Detenuti al 41-bis, diritto alla sessualità e accesso a riviste per soli adulti

Cassazione Penale, Sez. I, 11 ottobre 2021 (ud. 8 giugno 2021), n. 36865
Presidente Tardio, Relatore Centofanti

Segnaliamo, in merito al tema del diritto alla sessualità all’interno degli istituti penitenziari, la sentenza con cui la Cassazione si è pronunciata sulla possibilità, per un detenuto sottoposto al regime speciale di cui all’art. 41-bis O.P., di ricevere presso l’istituto riviste per soli adulti.

Le misure limitative del 41-bis – si legge nella decisione – «si giustificano alla luce di dati emersi dalla pluriennale esperienza: vale a dire che libri, giornali e stampa in genere sono molto spesso usati dai ristretti quali veicoli per comunicare illecitamente con l’esterno, ricevendo o inviando messaggi in codice che, da un lato, non interrompono (ma possono anche alimentare) le comunicazioni di tipo criminale, dall’altro, costituiscono concreti pericoli per l’ordine interno degli istituti, finendo per vanificare la funzione di base del regime carcerario speciale».

Per quel che concerne le riviste pornografiche, «l’impresa di mantenimento non poteva garantire il loro approvvigionamento sia per la difficile reperibilità del prodotto sul mercato delle edizioni cartacee (dovuto al sopravvento delle tecnologie digitali), sia per l’assenza di significativa domanda da parte della popolazione detenuta. In ogni caso, all’introduzione delle riviste in istituto, tramite abbonamento, appariva comunque di ostacolo – nella rappresentazione dell’Amministrazione – la concreta possibilità e facilità, validata dall’esperienza, che all’interno di esse trovassero ampio spazio annunci e messaggi privati, gratuiti o a pagamento, nonché inserzioni pubblicitarie a sfondo sessuale, dietro i quali abilmente nascondere messaggi criptici, di non agevole decifrazione, pregiudizievoli per l’ordine e la sicurezza pubblica e tali da aggirare le finalità del regime speciale».

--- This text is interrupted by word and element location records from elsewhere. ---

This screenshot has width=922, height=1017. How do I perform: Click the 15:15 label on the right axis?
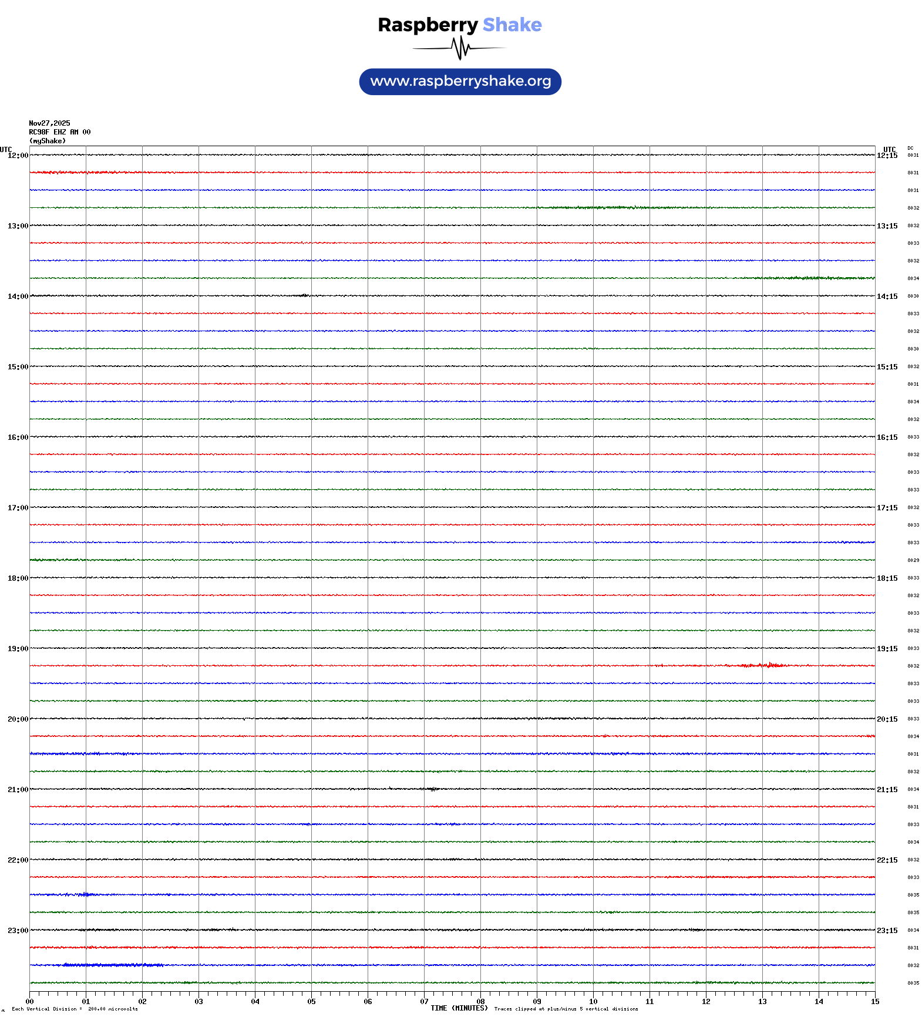pyautogui.click(x=887, y=367)
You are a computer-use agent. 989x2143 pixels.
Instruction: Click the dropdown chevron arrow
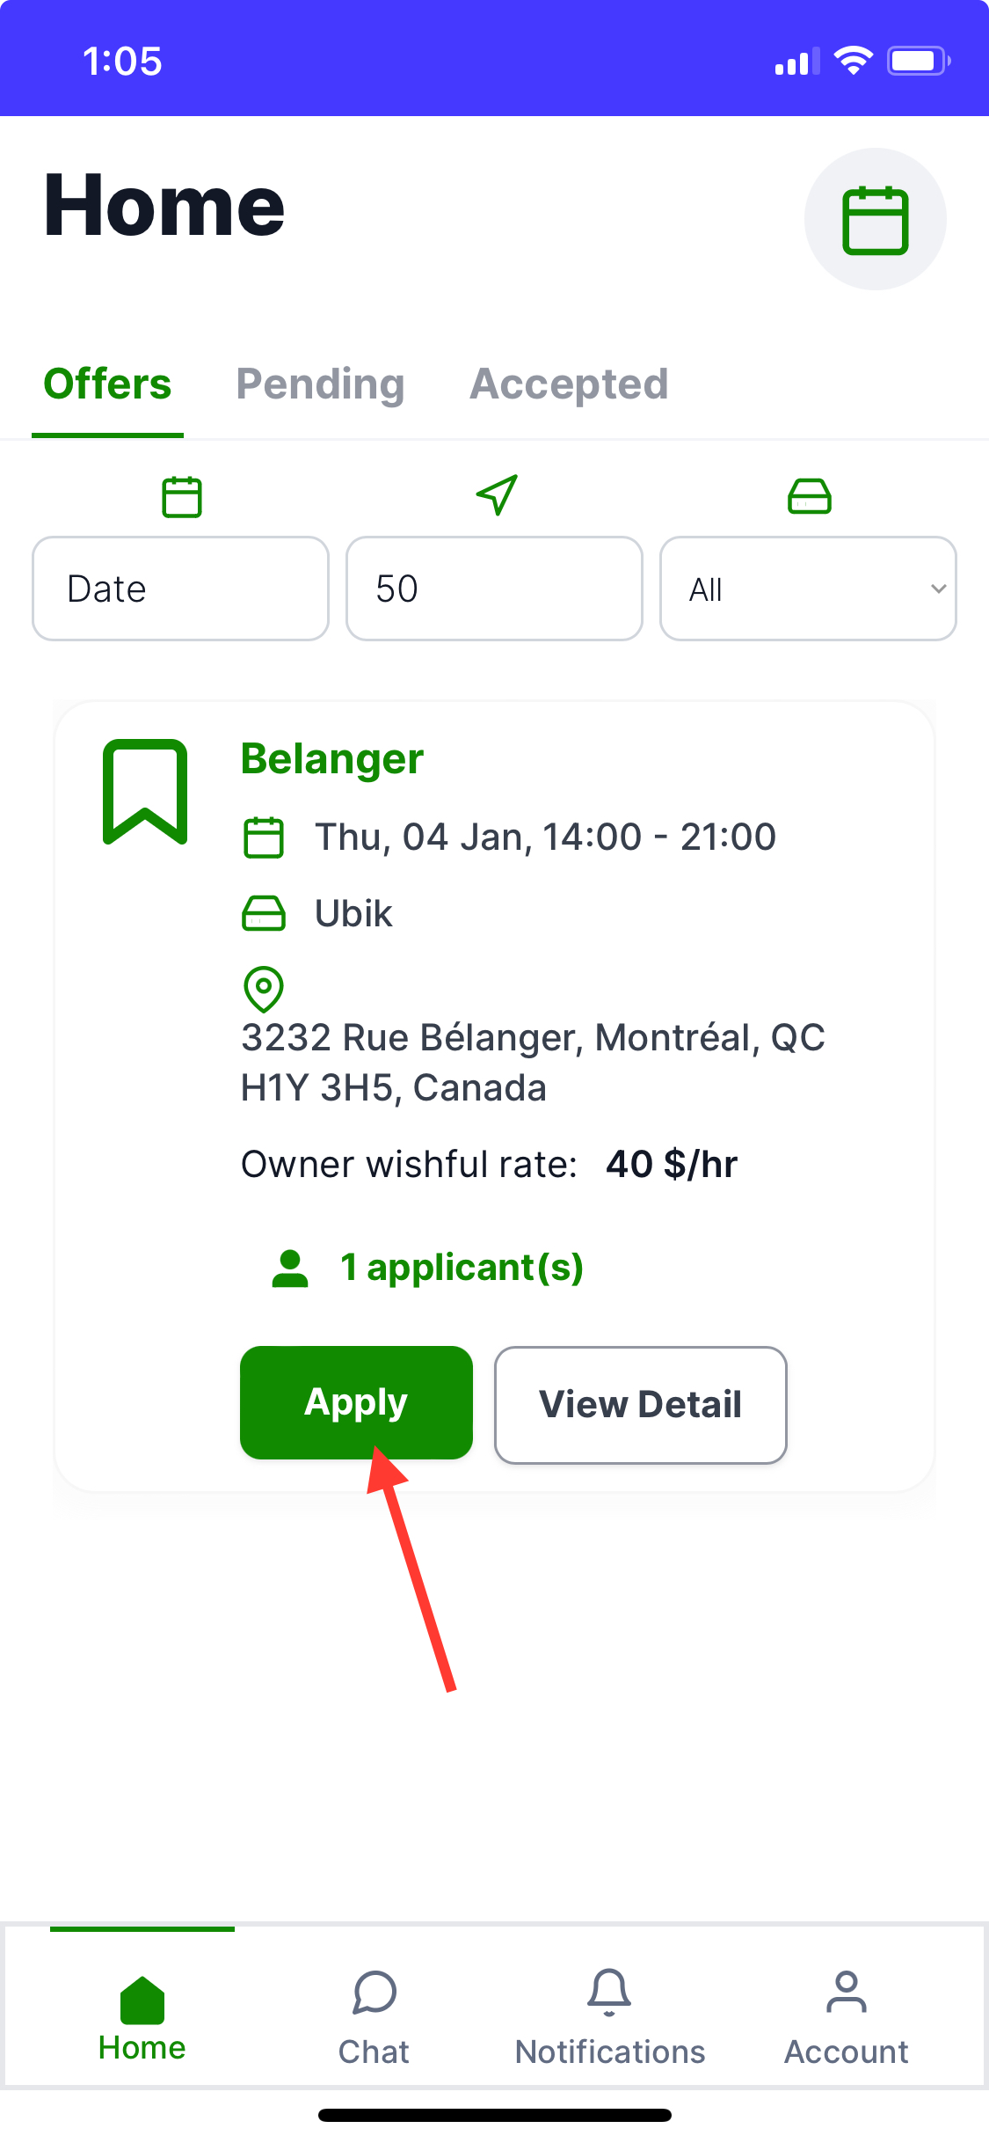pos(938,589)
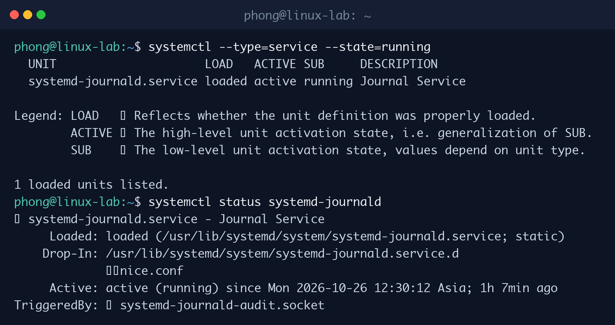Click the window title phong@linux-lab: ~
Screen dimensions: 615x325
(x=308, y=15)
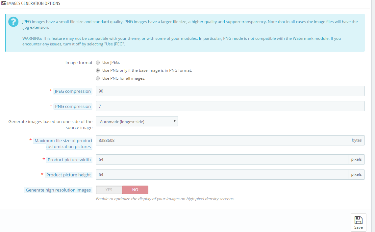
Task: Click the maximum file size input field
Action: (x=222, y=141)
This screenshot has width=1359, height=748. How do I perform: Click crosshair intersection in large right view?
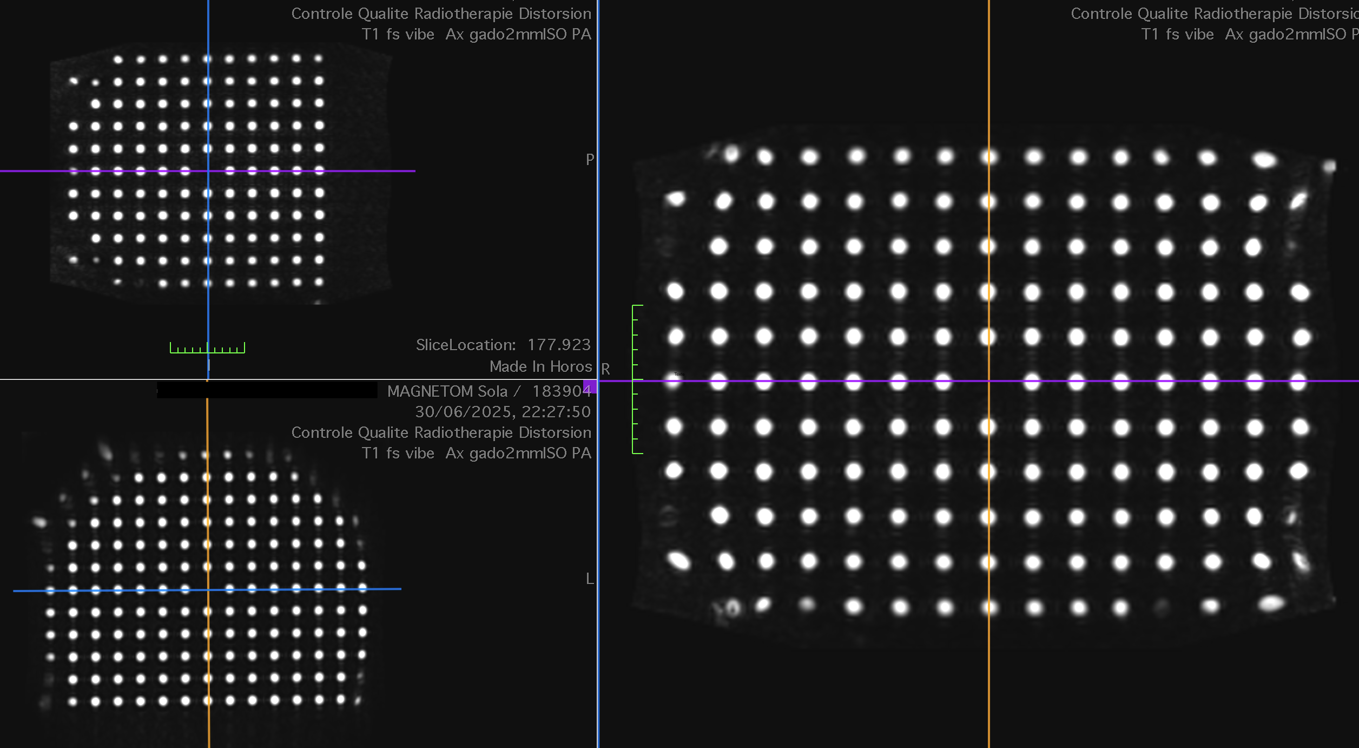click(988, 381)
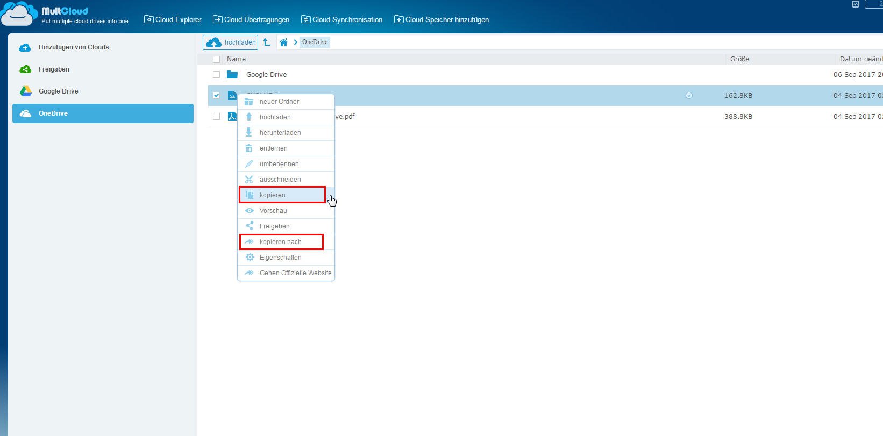Go up one folder level arrow
Image resolution: width=883 pixels, height=436 pixels.
coord(266,42)
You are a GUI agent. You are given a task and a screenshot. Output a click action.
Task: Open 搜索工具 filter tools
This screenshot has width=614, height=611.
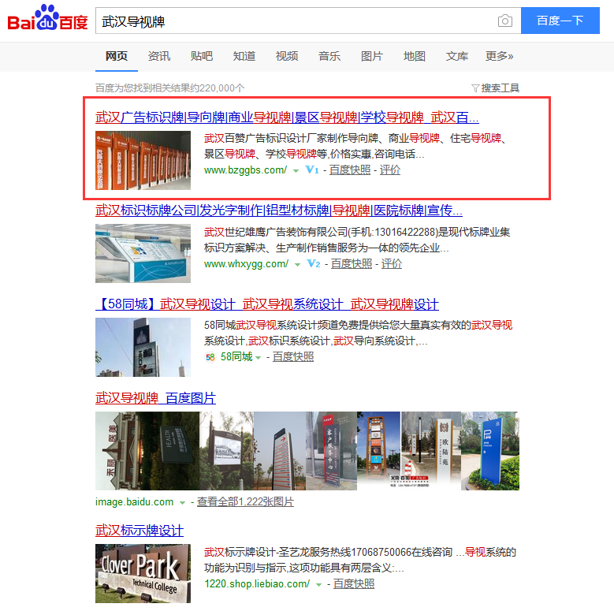495,88
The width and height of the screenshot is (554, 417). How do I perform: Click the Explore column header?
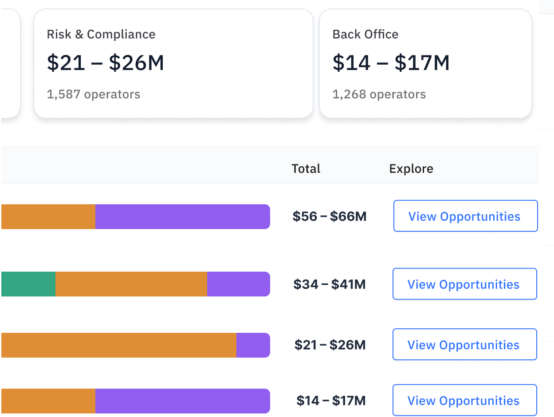(411, 169)
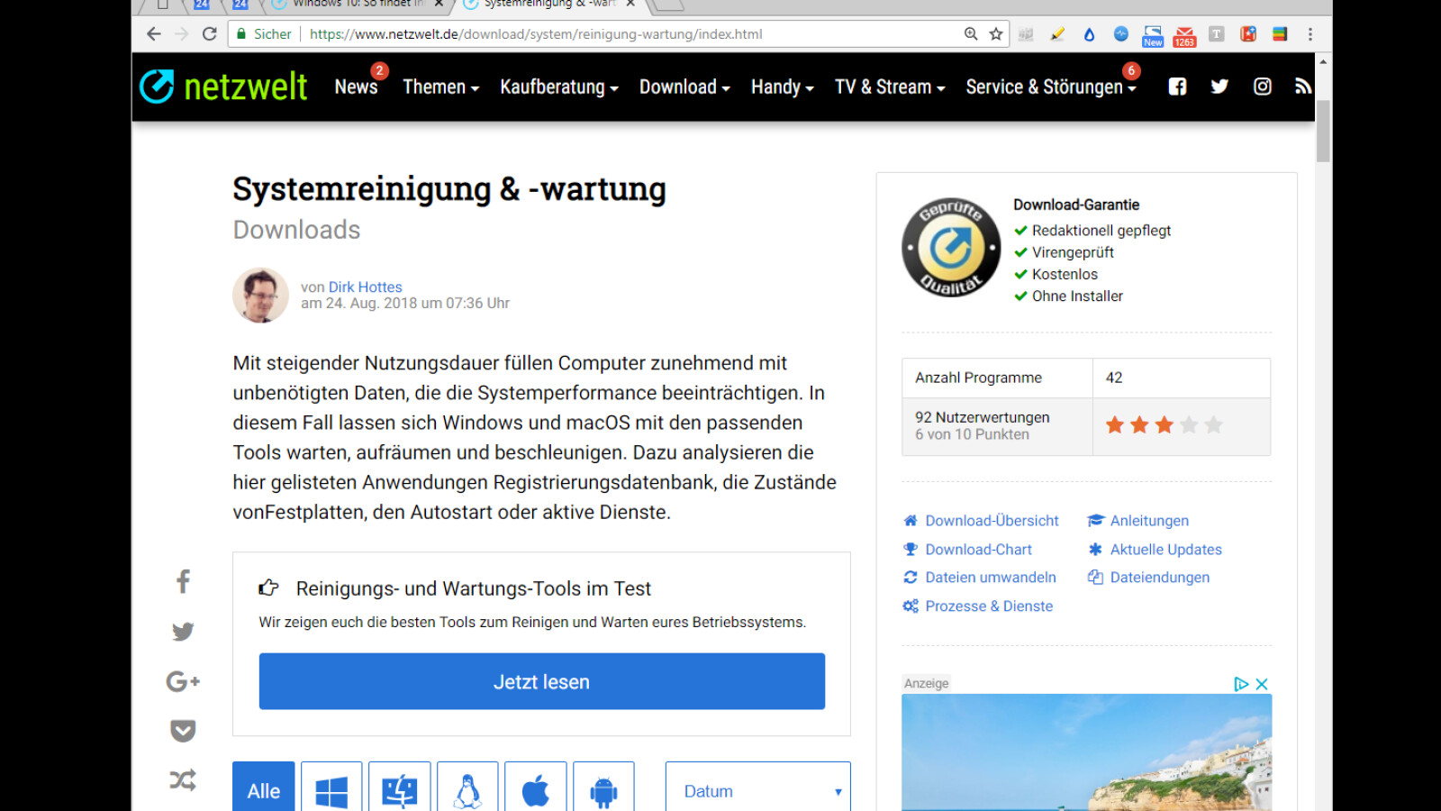Open the News menu item
Image resolution: width=1441 pixels, height=811 pixels.
(356, 87)
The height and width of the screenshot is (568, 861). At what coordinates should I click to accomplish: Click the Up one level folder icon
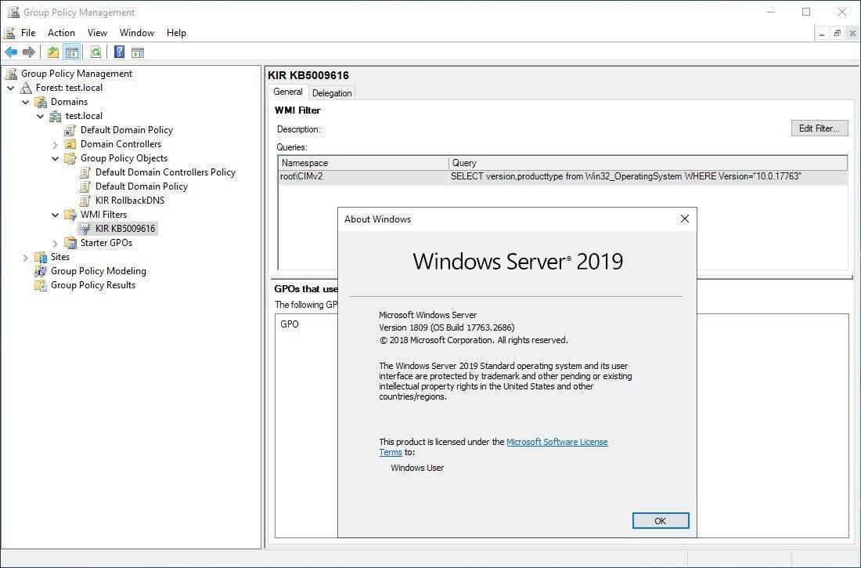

La Corte prosegue osservando come «il tema della sessualità all’interno degli istituti penitenziari – intesa come possibilità accordata alle persone sottoposte a restrizione della libertà personale di continuare ad avere relazioni affettive intime – evochi una esigenza reale e fortemente avvertita, cui solo il legislatore potrebbe accordare ragionevole realizzazione nel prudente contemperamento dei vari interessi in gioco».

Tuttavia, l’autoerotismo – si legge nella sentenza – «esula da tale problematica: anche a volerlo considerare un aspetto della sessualità, nella sua accezione più lata, esso non è impedito – di per sé – dallo stato detentivo. La fruizione di materiale pornografico costituisce uno dei mezzi possibili per la sua migliore soddisfazione, ma non ne costituisce presupposto ineludibile, sicché non può ragionevolmente affermarsi che, attraverso il pratico disconoscimento di una tale eventualità, poggiante sull’assetto e sulle caratteristiche dello speciale regime di detenzione, passi la negazione di un diritto inviolabile della personalità».

In conclusione, «l’inibizione all’ingresso in istituto di riviste per soli adulti risponde a finalità di ordine e sicurezza pubblica non arbitrariamente perseguite, né il divieto frustra, sotto l’aspetto considerato, alcun diritto fondamentale di rilevanza costituzionale, venendo semmai ad incidere solo sulle concrete modalità di esercizio del diritto stesso».